Customizing results order using SortOptions

Indexes in RavenDB are lexicographically sorted by default, so all queries return results which are ordered lexicographically. When putting a static index in RavenDB, you can specify custom sorting requirements, to ensure results are sorted the way you want them to.

Native types

Dates are written to the index in a form which preserves lexicography order, and is readable by both human and machine (like so: 2011-04-04T11:28:46.0404749+03:00), so this requires no user intervention, too.

Numerical values, on the other hand, are stored as text and therefore require the user to specify explicitly what is the number type used so a correct sorting mechanism is enforced. This is quite easily done, by declaring the required sorting setup in SortOptions in the index definition:

public class SampleIndex1 : AbstractIndexCreationTask<Customer, Customer>
{
	public SampleIndex1()
	{
		Map = users => from user in users
					   select new
						   {
							   user.Age
						   };

		Sort(x => x.Age, SortOptions.Short);
	}
}

The index outlined above will allow sorting by value on the user's age (1, 2, 3, 11, etc). If we wouldn't specify this option, it would have been sorted lexically (1, 11, 2, 3, etc).

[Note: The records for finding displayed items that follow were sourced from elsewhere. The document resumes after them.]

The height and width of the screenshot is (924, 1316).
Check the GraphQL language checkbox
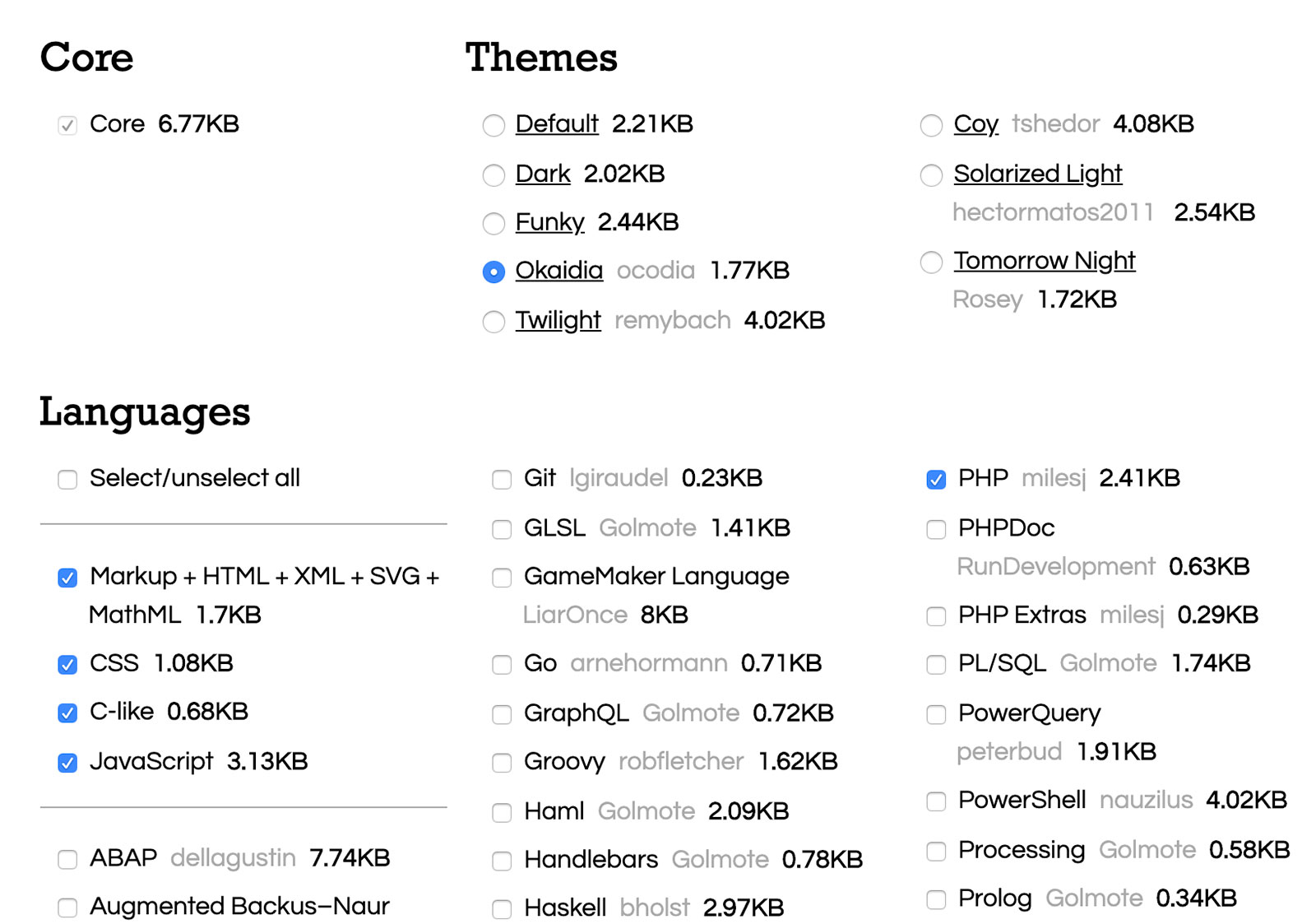click(x=502, y=714)
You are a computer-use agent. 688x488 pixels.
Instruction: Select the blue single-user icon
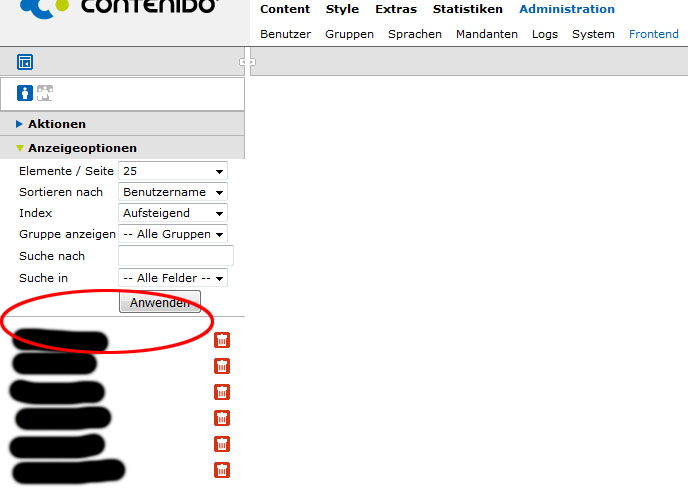point(25,93)
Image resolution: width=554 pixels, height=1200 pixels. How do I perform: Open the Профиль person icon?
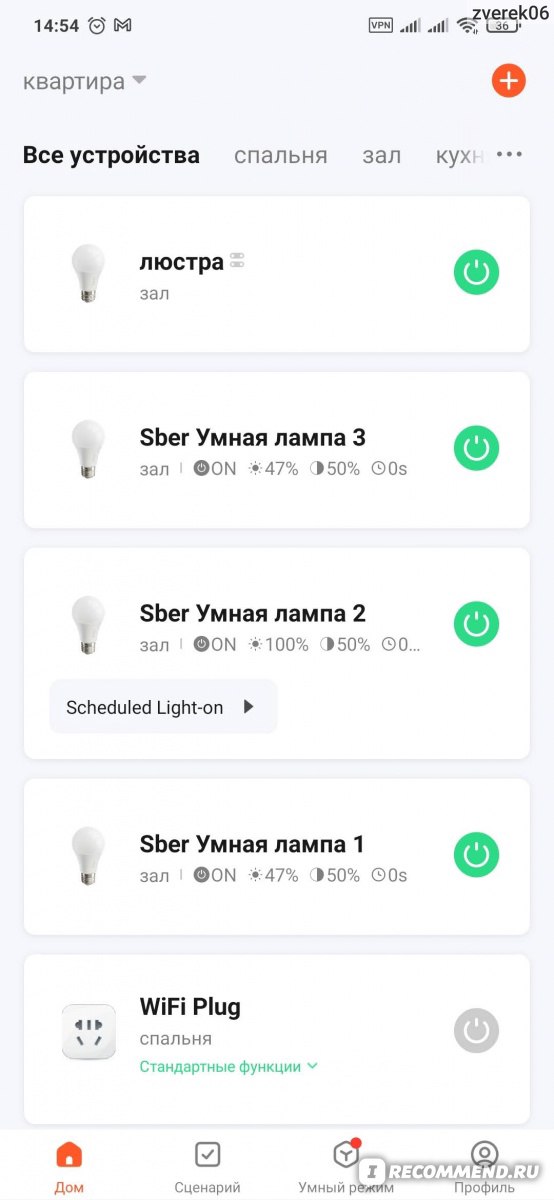pyautogui.click(x=484, y=1155)
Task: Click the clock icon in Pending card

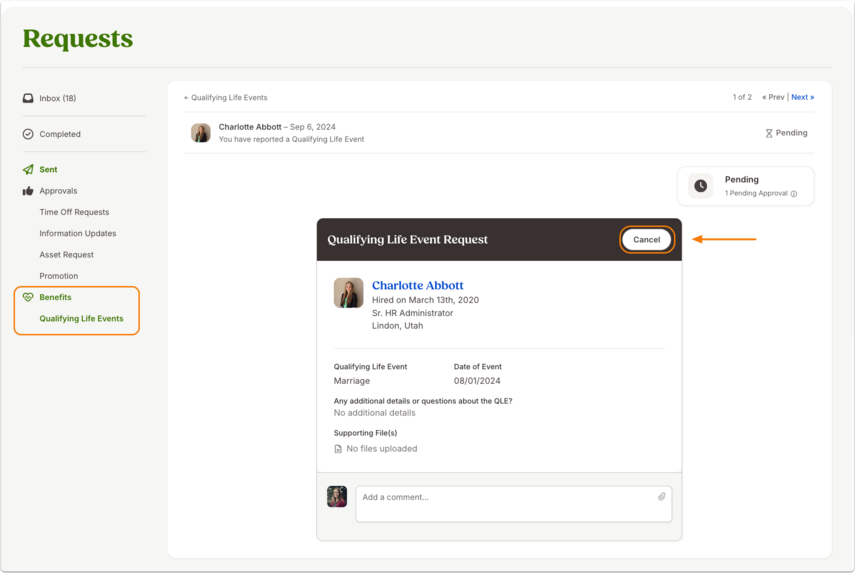Action: [701, 186]
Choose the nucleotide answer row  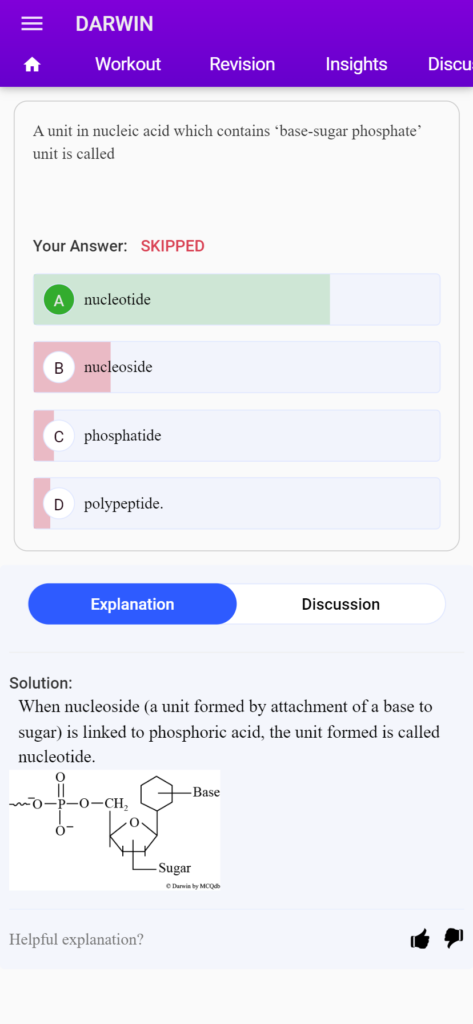236,300
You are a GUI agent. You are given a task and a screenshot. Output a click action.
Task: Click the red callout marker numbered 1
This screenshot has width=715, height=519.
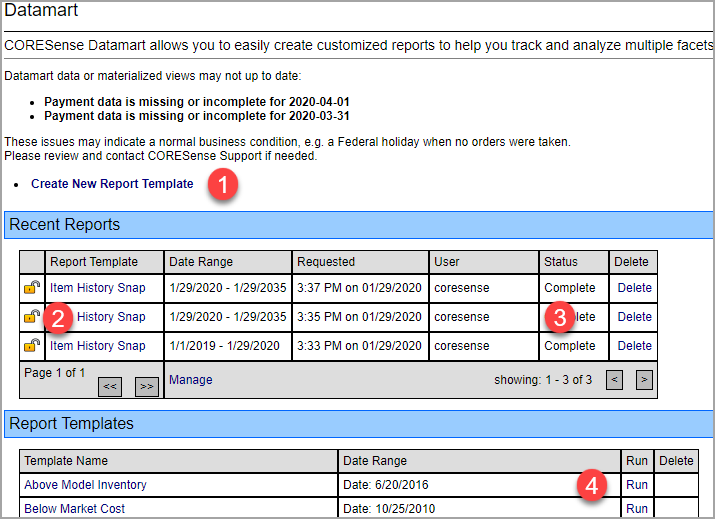point(224,184)
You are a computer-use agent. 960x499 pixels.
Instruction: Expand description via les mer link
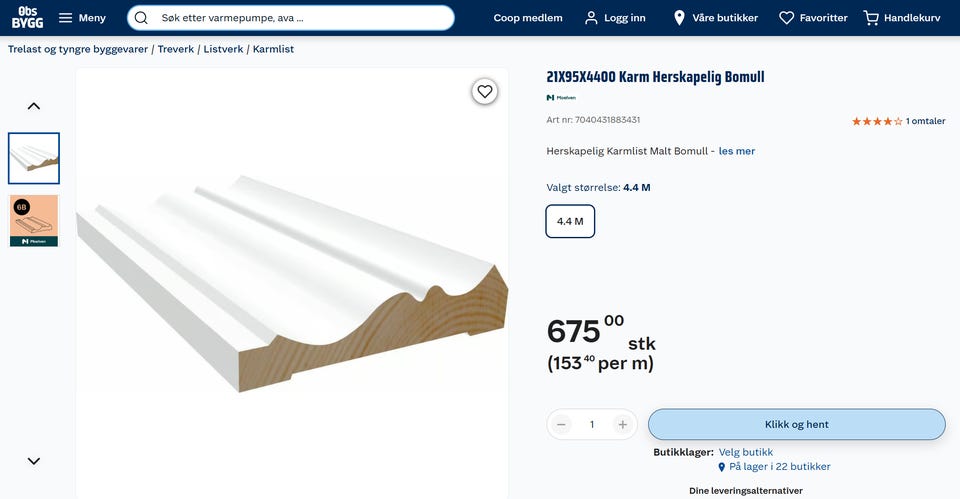[737, 151]
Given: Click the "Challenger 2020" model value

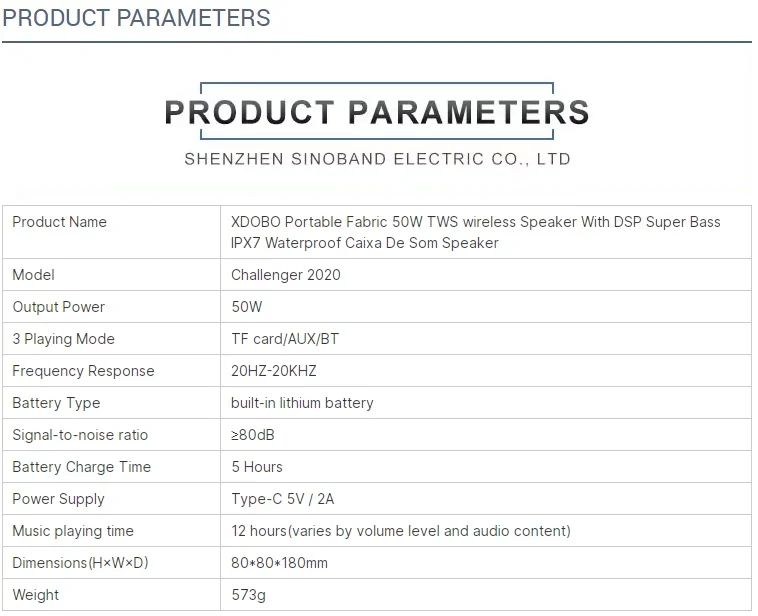Looking at the screenshot, I should (285, 275).
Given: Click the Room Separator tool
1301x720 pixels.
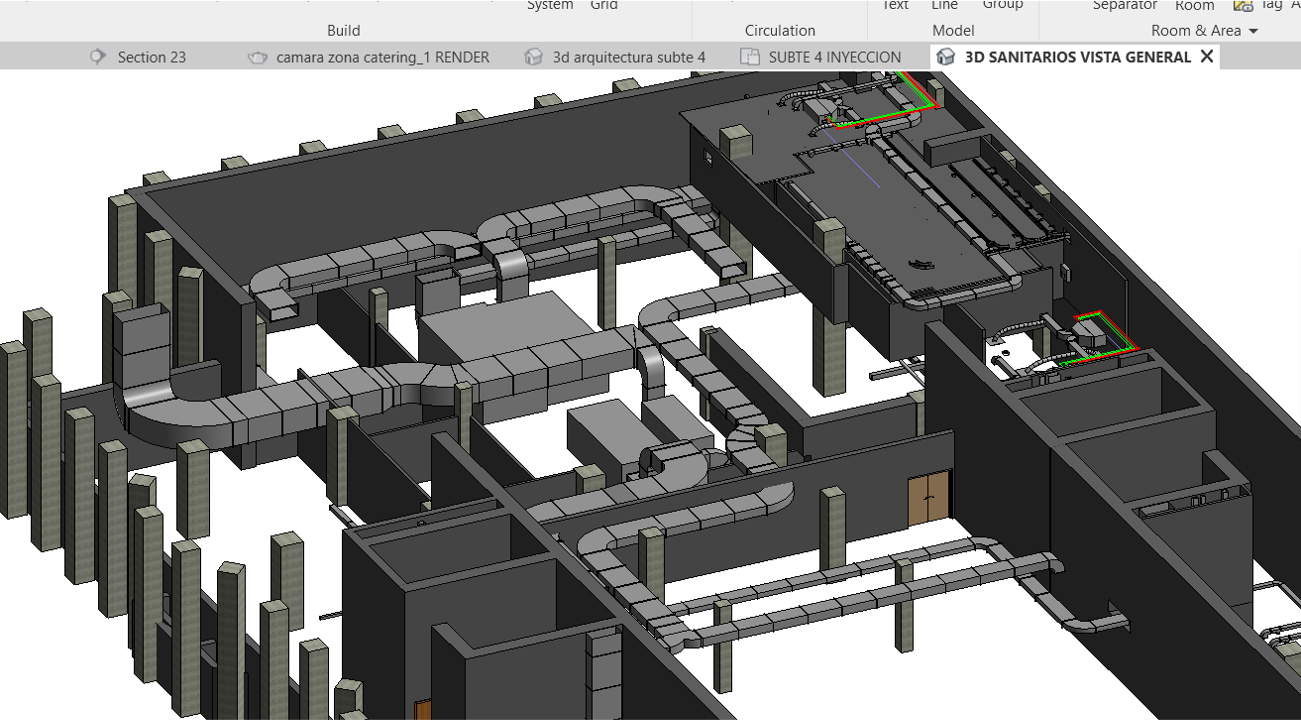Looking at the screenshot, I should tap(1125, 5).
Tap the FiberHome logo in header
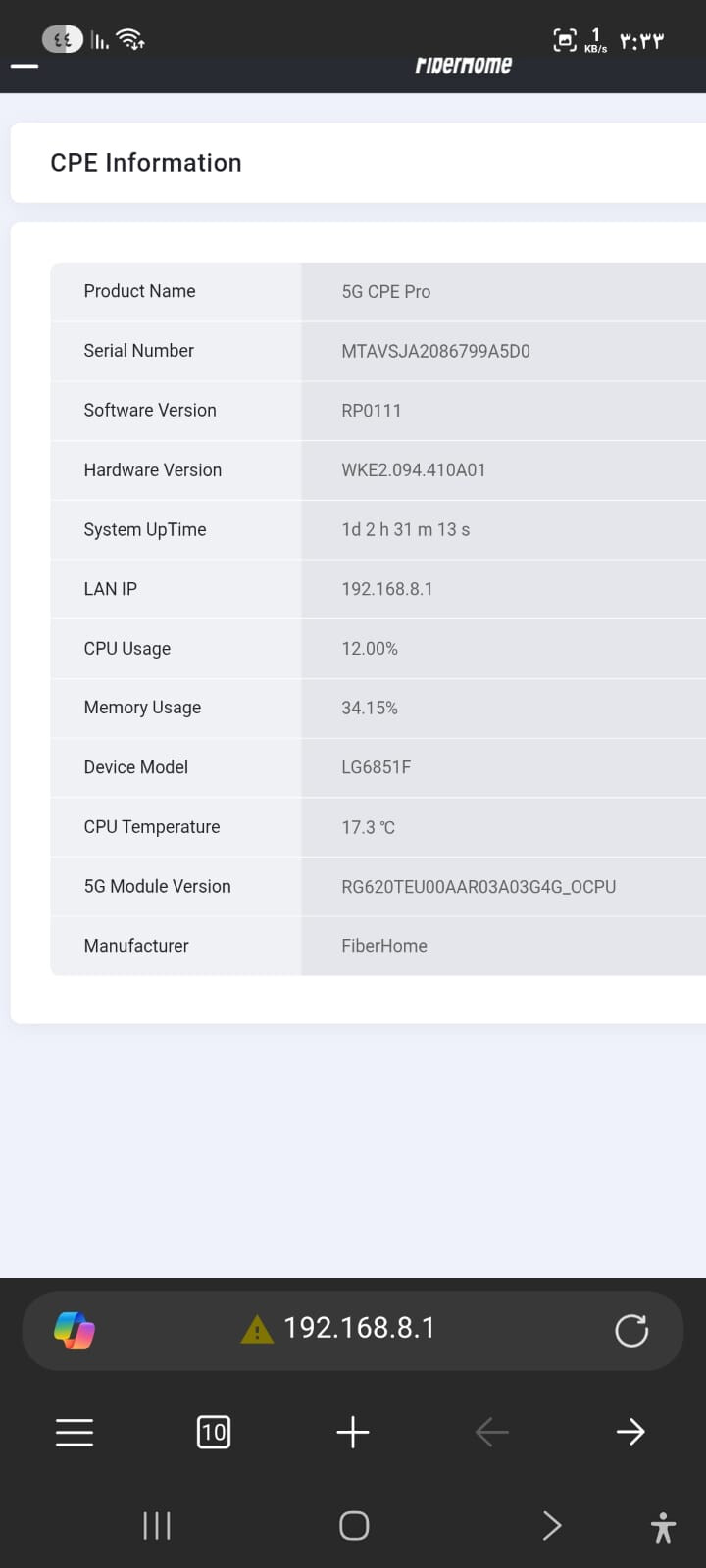Image resolution: width=706 pixels, height=1568 pixels. click(463, 66)
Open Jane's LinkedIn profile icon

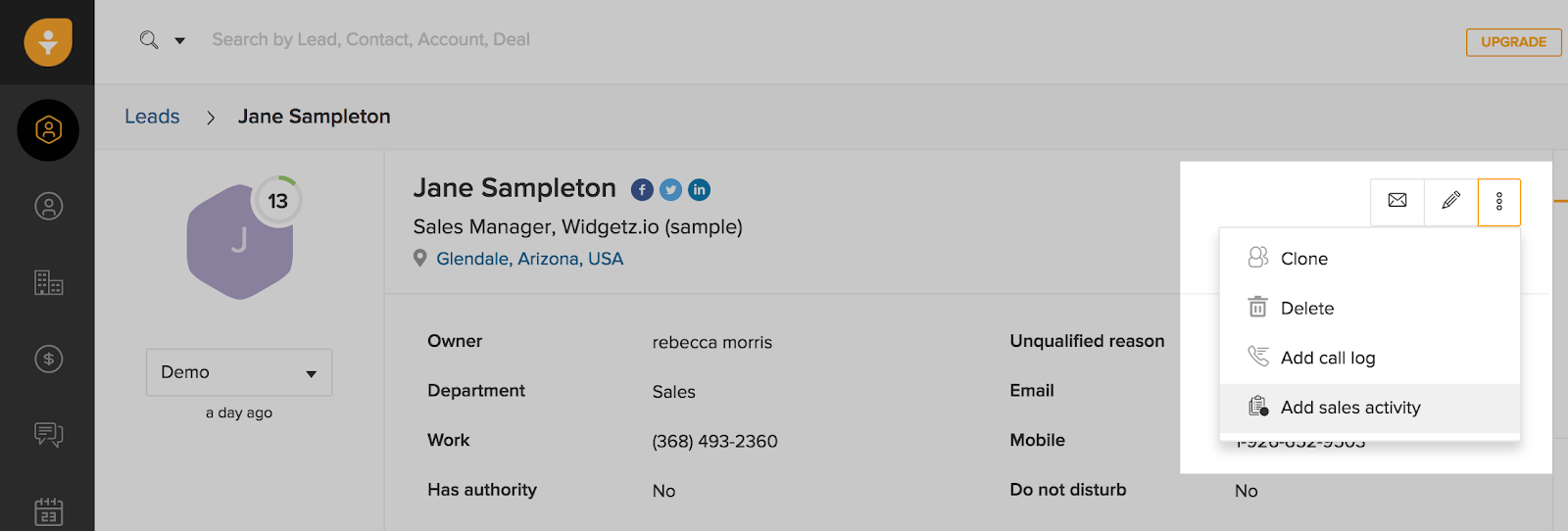point(699,190)
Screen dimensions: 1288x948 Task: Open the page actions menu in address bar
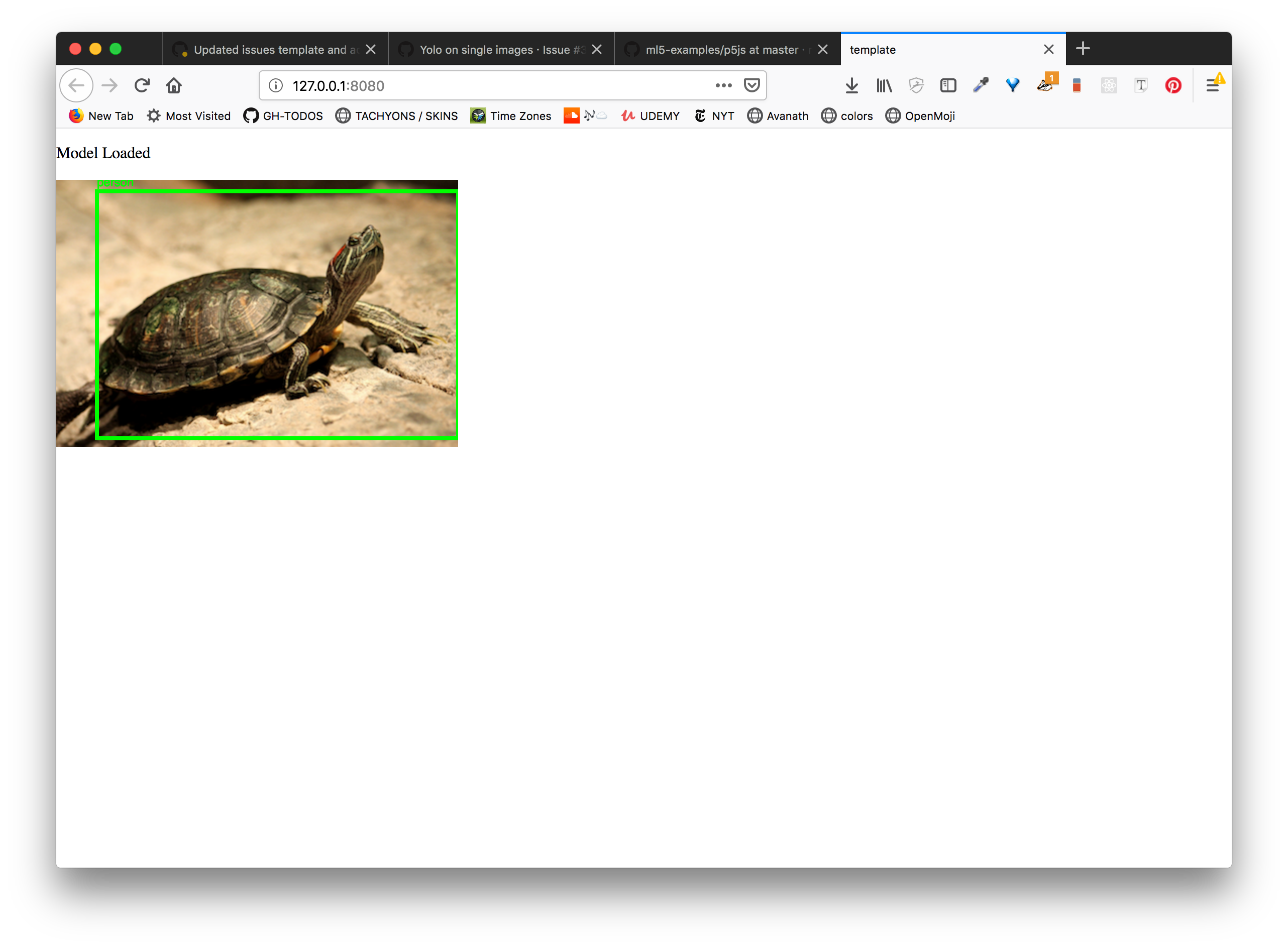[x=723, y=85]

The default SortOptions value is String. Appropriate values available for all numeric types (Byte, Double, Float, Int, Long and Short).

Collation support

RavenDB supports using collations for documents sorting and indexing. You can setup a specific collation for an index field, so you can sort based of culture specific rules.

The following is an example of an index definition which allows sorting based on the Swedish lexical sorting rules:

public class SampleIndex2 : AbstractIndexCreationTask<Customer, Customer>
{
	public SampleIndex2()
	{
		Map = users => from doc in users select new { doc.Name };

		Sort(x => x.Name, SortOptions.String);

		Analyzers.Add(x => x.Name, "Raven.Database.Indexing.Collation.Cultures.SvCollationAnalyzer, Raven.Database");
	}
}

In general, you can sort using [two-letters-culture-name]CollationAnalyzer, and all the cultures supported by the .NET framework are supported.